Global Fund officials have asked its board members not to publicly discuss details of today’s decision to relaunch the search. The Global Fund’s spokesperson did not respond to an email. The Lancet published a story today about the flap, and ScienceInsider has spoken with several people close to the proceedings.

They say the trouble first surfaced when a Global Fund committee overseeing the nominations for the job wrote a report that ranked the top three candidates. The New York Times obtained a copy of the report, submitted to the Board 13 February, and ran a story 2 days later that said one candidate, former Nigerian Health Minister Muhammad Ali Pate, “has used Twitter posts to call Mr. Trump a fascist, saying he has much in common with ISIS for his anti-Muslim stance.” The story also said that “American officials may look askance” at a second candidate, Subhanu Saxena, who formerly headed the generic drug company Cipla, which has sold large volumes of drugs to the Global Fund. The third candidate was Helen Clark, head of the United Nations Development Program and previously a prime minister of New Zealand. According to the Times, Clark’s background raised concerns because the Trump administration “has expressed hostility toward United Nations programs.”

According to one insider, the Board’s report on the candidates leaked to Clark early. She removed herself from the running, sending a statement to the Board that said she had concerns with the process.

In an email, Pate stated that he has no plans to reapply for the job, noting that he was told the process was merit based and that he was the first-ranked candidate in the report. “The Global Fund Board’s decision is unfair and unjustified,” Pate wrote. He charges that during the vetting process, “several efforts were made to question my candidacy on the basis that I was a Muslim, or that I am of Nigerian origin,” which he complained “smacks heavily of racism and Islamophobia that is now finding its roots in a respectable Global Health partnership of the Global Fund.” He wrote that it is “sad to see the Global Fund Board lacking the courage to stand up against discrimination.”

Contrary to what the Times reported, Pate did not call Trump a fascist or suggest he had much in common with the Islamic State group. The Times story did later explain that Pate was forwarding Tweets from others that made these claims, one of which was a New Yorker article and the other a headline from Time magazine.

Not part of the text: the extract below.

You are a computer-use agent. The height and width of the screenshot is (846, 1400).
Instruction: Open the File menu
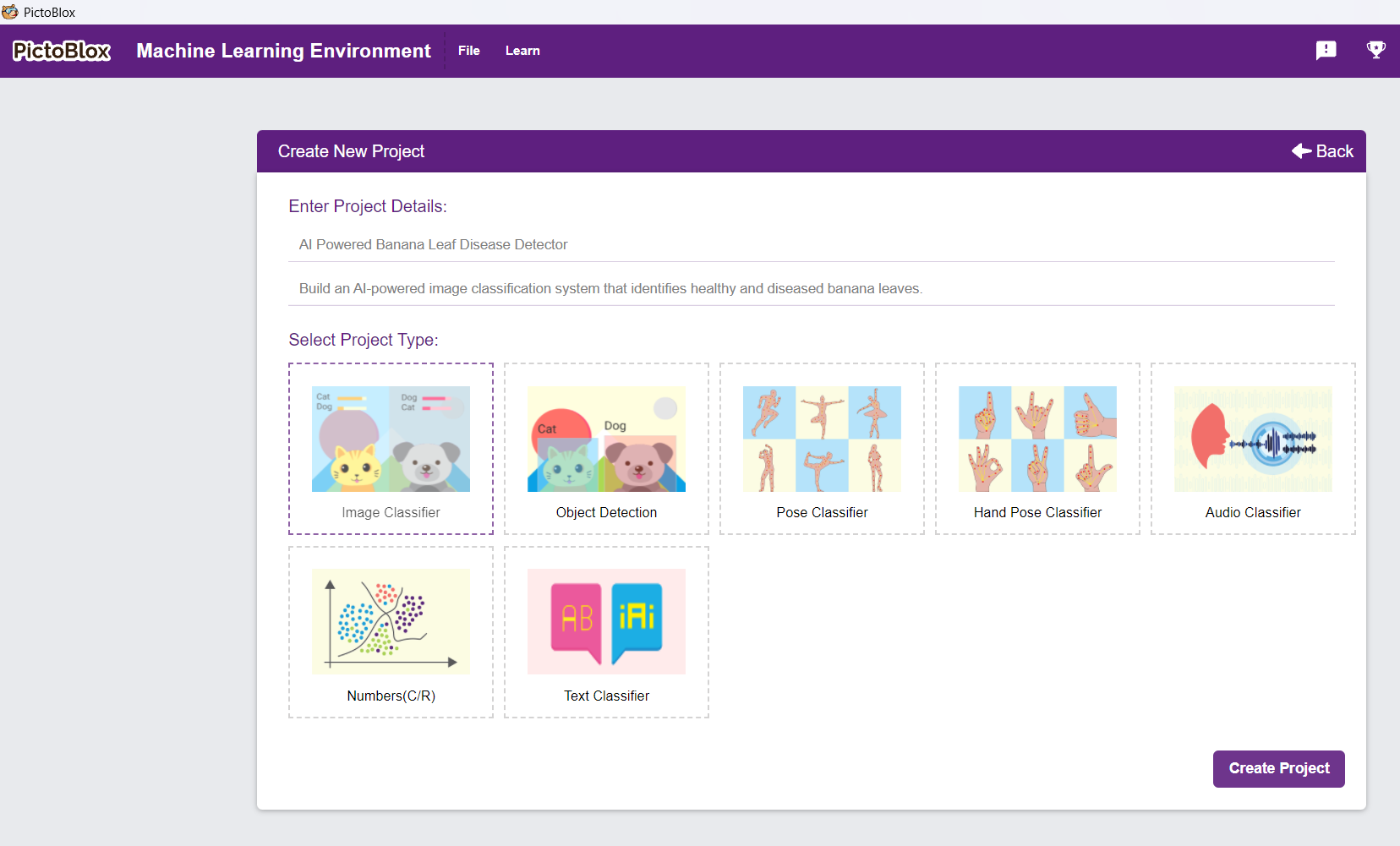tap(469, 51)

People familiar with the board’s deliberation today told ScienceInsider that there was little hope of reaching consensus about the two remaining candidates, and the participants generally agreed that the search process, conducted over the past 3 months—which included the holiday in December 2016—had been rushed. “And there were real concerns that because of the leaks, the process wasn’t fair,” says one. “The Global Fund is a well-functioning machine. This is one of the major global health entities in the world, and it has a vision and a strategy but needs a leader to inspire confidence, especially to the donors.”